Significance of imaging features in guiding clinical management
Imaging-based assessment of malignancy risk in GGNs is essential for developing tailored follow-up and treatment plans. Accurate differentiation between pGGNs and mixed-solid nodules allows optimal monitoring intervals and surgical timing, preventing overtreatment or delays [42,51]. Combining imaging surveillance with biomarker detection (e.g., EGFR/KRAS mutations) refines surgical approaches and treatment strategies, improving patient outcomes [46]. During follow-up, increases in solid components, CT value fluctuations, or emerging spiculation signal heightened invasiveness, warranting timely intervention [43,44]. Multimodal diagnostic models integrating AI and radiomics boost sensitivity and specificity, supporting precision oncology [52]. Radiologic measurements could not precisely predict tumor invasion and prognosis [53]. Multimodal models integrating imaging, intraoperative frozen section pathology information, and clinical indicators can effectively predict the invasiveness of early adenocarcinoma of the lung, guiding surgical strategies during surgery and promoting the development of precision oncology practices [54]. Thus, leveraging imaging features to guide clinical management represents a pivotal direction in personalized lung cancer care.

Conclusions
GGNs are important imaging manifestations of early lung cancer, and their imaging characteristics are closely related to pathological types and molecular characteristics. Combining imaging and biological information can significantly enhance diagnostic sensitivity and specificity, optimizing clinical management strategies. Current research shows consensus on the correlation between GGN imaging and pathology, but there are still differences in the application of molecular markers and multimodal integration, mainly due to the diversity of sample sizes, technologies, and research designs. Future studies need to be conducted through multicenter prospective research, integrating advanced imaging technology and molecular detection, to clarify the biological behavior patterns of different types of GGN, laying the foundation for precise diagnosis and treatment.

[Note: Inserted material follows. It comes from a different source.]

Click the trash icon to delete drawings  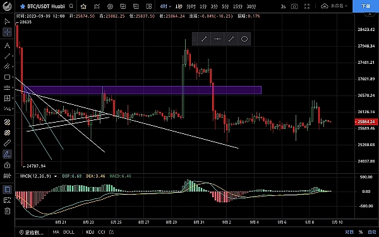pos(7,211)
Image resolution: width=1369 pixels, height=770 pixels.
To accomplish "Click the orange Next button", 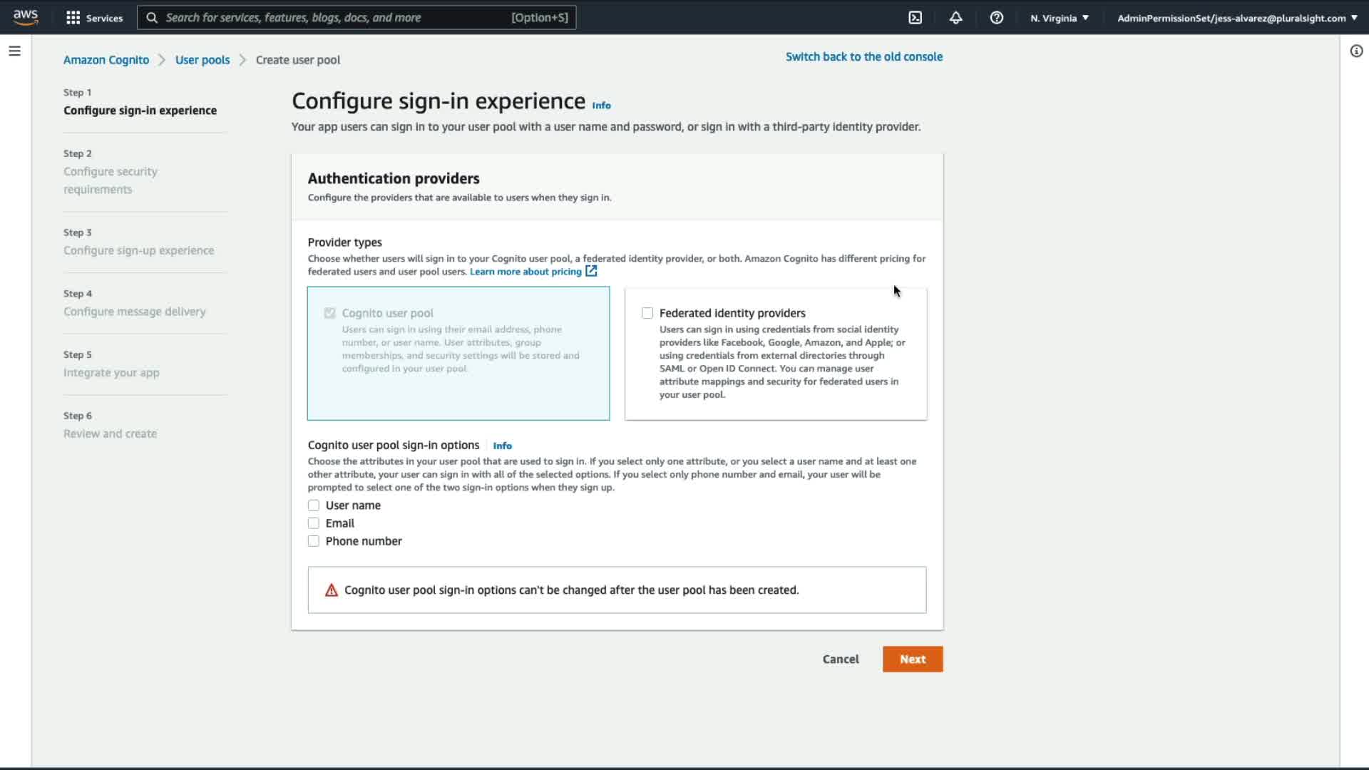I will pyautogui.click(x=912, y=659).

Dynamic imaging monitoring combined with molecular marker detection is an important practice in precision medicine, which can reflect nodule changes in real time and reveal their biological mechanisms, effectively supporting clinical decisions. Promoting the deep integration of multimodal imaging and molecular biology, along with the introduction of AI and big data analysis, will facilitate the development of early lung cancer screening and personalized treatment, ultimately improving patient survival rates and quality of life.